Paper Keyword Analysis¶
Search terms are represented as nested lists. The outer list is interpreted as
AND; inner lists are interpreted as synonyms with OR.
The examples below use the query:
Artificial Intelligence AND Quantum Computing AND Chemistry.
PubMed¶
from paperscraper.pubmed import get_and_dump_pubmed_papers
ai = ["Artificial intelligence", "Machine learning"]
qc = [
"Quantum computing", "Quantum computer", "Quantum information",
"Quantum algorithm", "Quantum circuit", "Quantum simulation",
"Quantum machine learning", "Qubit", "Quantum annealing",
]
chemistry = ["Chemistry", "Chemical", "Molecule", "Molecular", "Materials science"]
query = [ai, qc, chemistry]
get_and_dump_pubmed_papers(query, output_filepath="ai_quantum_chemistry.jsonl")
Use get_pubmed_papers when you want a DataFrame in memory instead of a JSONL
file. PubMed can also return author emails when "emails" is included in
fields.
from paperscraper.pubmed import get_pubmed_papers
papers = get_pubmed_papers(
"(machine learning) AND (zoology)",
fields=["title", "doi", "emails"],
max_results=50,
)
Date bounds and custom fields are available on the dump helper:
get_and_dump_pubmed_papers(
query,
output_filepath="pubmed_ai_quantum_chemistry_2024.jsonl",
fields=["title", "authors", "date", "doi", "emails"],
start_date="2024/01/01",
end_date="2024/12/31",
)
arXiv¶
from paperscraper.arxiv import get_and_dump_arxiv_papers
get_and_dump_arxiv_papers(query, output_filepath="ai_quantum_chemistry.jsonl")
Use date bounds and backend="infer" when you want paperscraper to use a local
arXiv dump if one exists, otherwise fall back to the API:
get_and_dump_arxiv_papers(
query,
output_filepath="arxiv_ai_quantum_chemistry_2024.jsonl",
start_date="2024-01-01",
end_date="2024-12-31",
backend="infer",
)
Use get_arxiv_papers_api when you want arXiv API results as a DataFrame:
from paperscraper.arxiv import get_arxiv_papers_api
papers = get_arxiv_papers_api('all:"quantum machine learning"', max_results=25)
bioRxiv, medRxiv, and chemRxiv¶
Download local xRxiv dumps once using the
setup instructions, then restart Python so
paperscraper.load_dumps can discover the new files.
For local xRxiv dumps, use XRXivQuery directly:
from paperscraper.xrxiv.xrxiv_query import XRXivQuery
querier = XRXivQuery("server_dumps/chemrxiv_2020-11-10.jsonl")

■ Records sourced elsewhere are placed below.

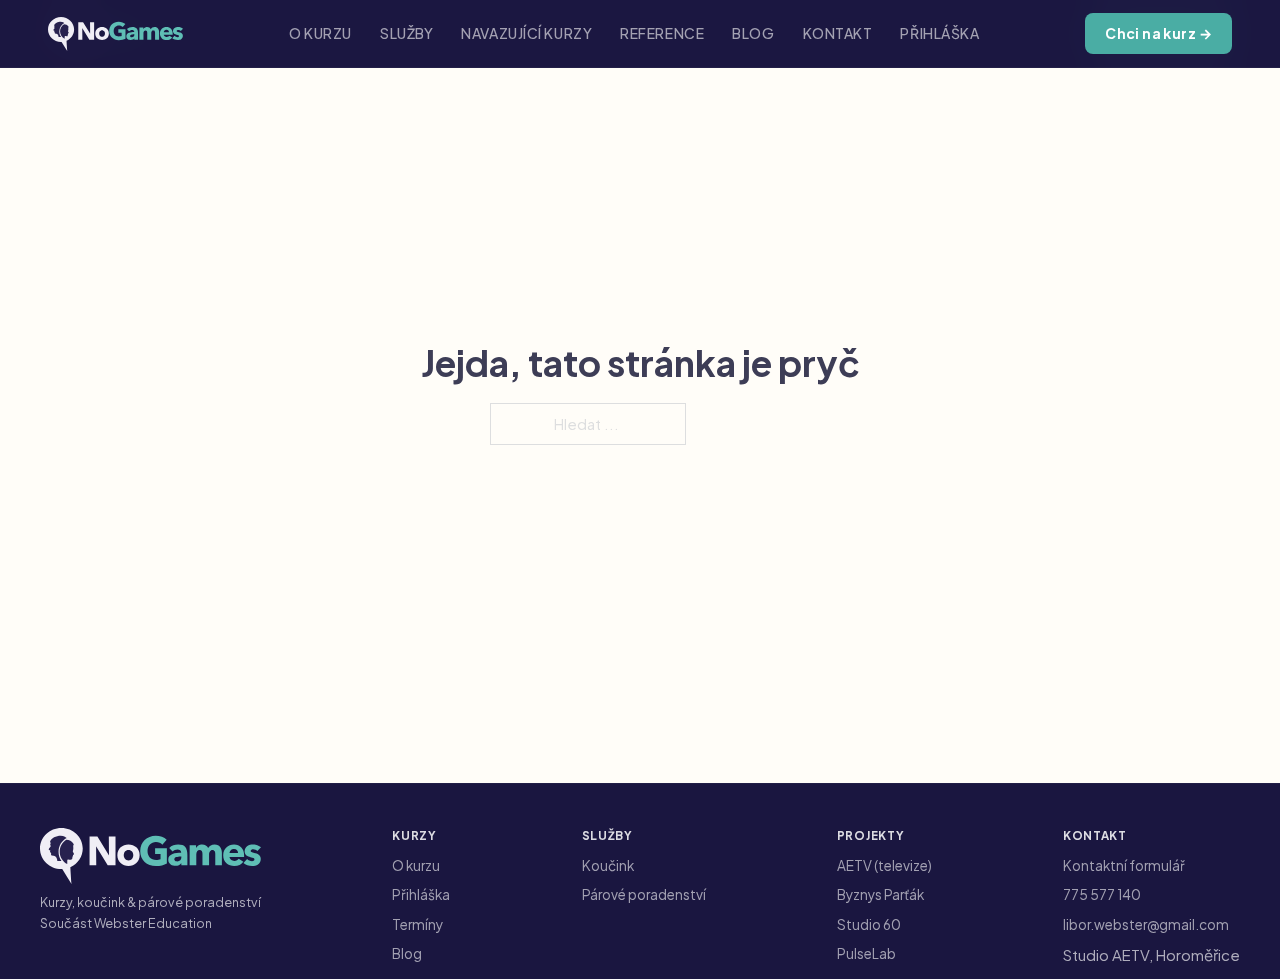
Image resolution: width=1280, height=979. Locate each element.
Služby (406, 33)
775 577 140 (1102, 894)
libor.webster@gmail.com (1146, 924)
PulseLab (866, 953)
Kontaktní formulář (1124, 865)
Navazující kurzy (526, 33)
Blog (753, 33)
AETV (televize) (884, 865)
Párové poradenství (644, 894)
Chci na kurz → (1158, 33)
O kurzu (320, 33)
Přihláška (939, 33)
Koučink (608, 865)
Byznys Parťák (880, 894)
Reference (662, 33)
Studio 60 (869, 924)
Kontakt (838, 33)
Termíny (417, 924)
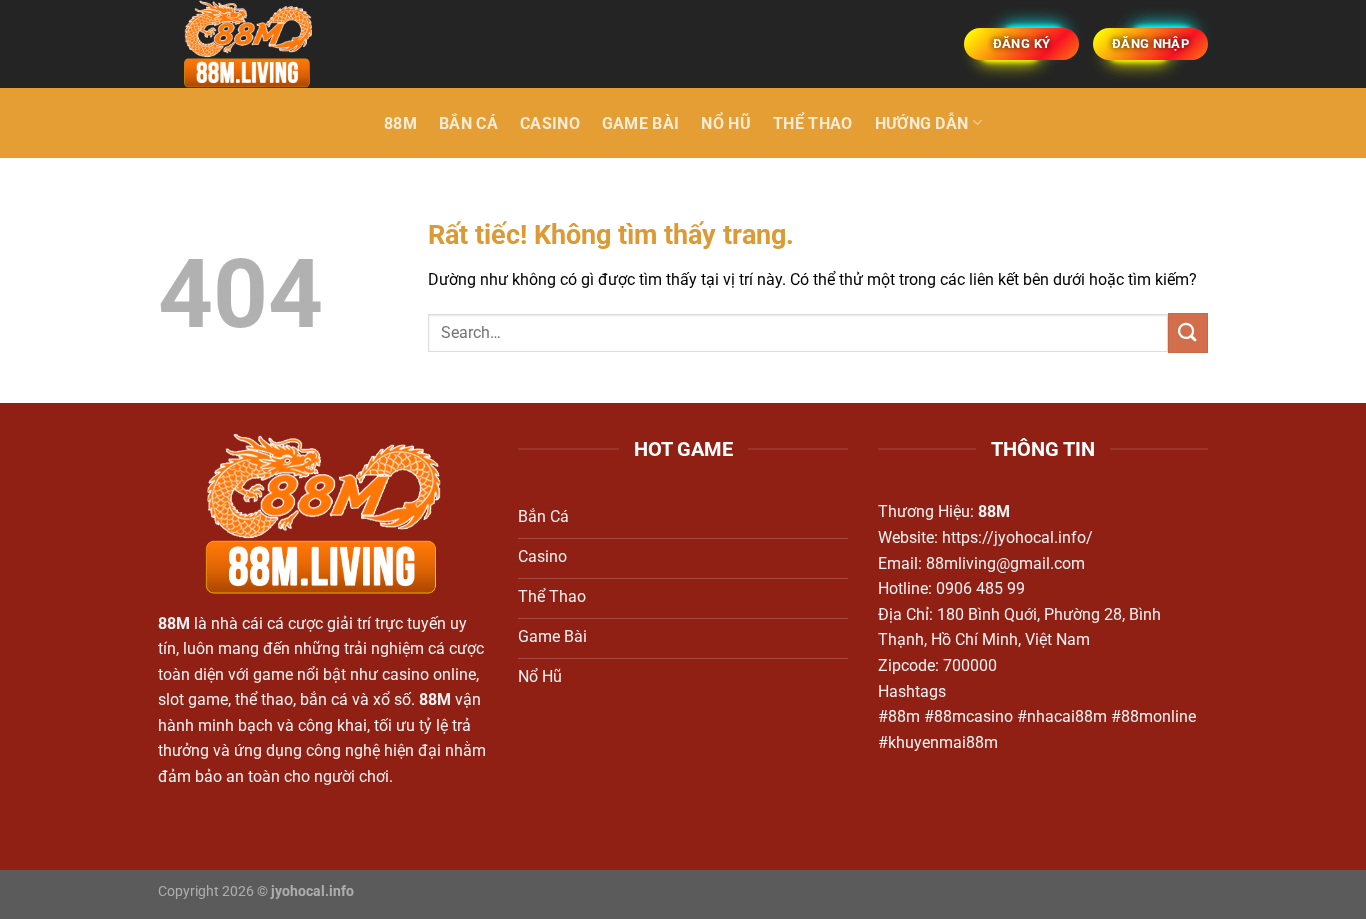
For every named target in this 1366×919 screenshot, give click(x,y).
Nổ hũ (726, 123)
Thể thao (813, 123)
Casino (550, 123)
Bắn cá (468, 123)
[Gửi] (1188, 332)
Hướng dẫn (922, 123)
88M (400, 123)
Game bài (641, 123)
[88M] (258, 44)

querier.search_keywords(query, output_filepath="ai_quantum_chemistry.jsonl")
QUERY_FN_DICT is mostly internal. It can be useful if you want to query only
one specific preprint server after local dumps have been downloaded:
from paperscraper.load_dumps import QUERY_FN_DICT
QUERY_FN_DICT["biorxiv"](query, output_filepath="biorxiv_ai_quantum_chemistry.jsonl")
QUERY_FN_DICT["chemrxiv"](query, output_filepath="chemrxiv_ai_quantum_chemistry.jsonl")
To run several queries across all available backends:
from paperscraper import dump_queries
physics = [
"Physics", "Physical", "Particle", "Condensed matter",
"Many-body", "Fermion", "Hamiltonian", "Spin",
]
biology = ["Biology", "Biological", "Cellular", "Genomics", "Gene", "Protein"]
queries = [[ai, qc, chemistry], [ai, qc, physics], [ai, qc, biology]]
dump_queries(queries, ".")
Google Scholar¶
Google Scholar uses a plain text query:
from paperscraper.scholar import get_and_dump_scholar_papers
get_and_dump_scholar_papers("Machine Learning")
Use get_scholar_papers when you want the search results as a DataFrame:
Google Scholar does not use the nested Boolean query syntax. It follows the search behavior of the Google Scholar search box and may prompt captchas during large automated runs.
Plotting¶
After aggregating keyword-analysis results, you can visualize temporal trends and overlaps.
Bar Plots¶
Use aggregate_paper to bin matched papers by year, then pass the aggregated
counts to plot_comparison. aggregate_paper can also remove false positives
with unwanted_keys or restrict filtering to titles with filter_abstract=False.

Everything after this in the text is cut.